---------- RECORDS SUPPLIED ----------

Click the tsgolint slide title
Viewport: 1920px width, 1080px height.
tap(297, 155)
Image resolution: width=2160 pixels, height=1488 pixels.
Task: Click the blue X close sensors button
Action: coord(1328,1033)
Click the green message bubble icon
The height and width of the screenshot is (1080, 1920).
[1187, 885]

----------

*AIM OF THE TASK*. Output all of the data in full, exactly as given.

*ANSWER*.
Click the tsgolint slide title
Viewport: 1920px width, 1080px height.
tap(297, 155)
Image resolution: width=2160 pixels, height=1488 pixels.
Task: Click the blue X close sensors button
Action: coord(1328,1033)
Click the green message bubble icon
The height and width of the screenshot is (1080, 1920).
[1187, 885]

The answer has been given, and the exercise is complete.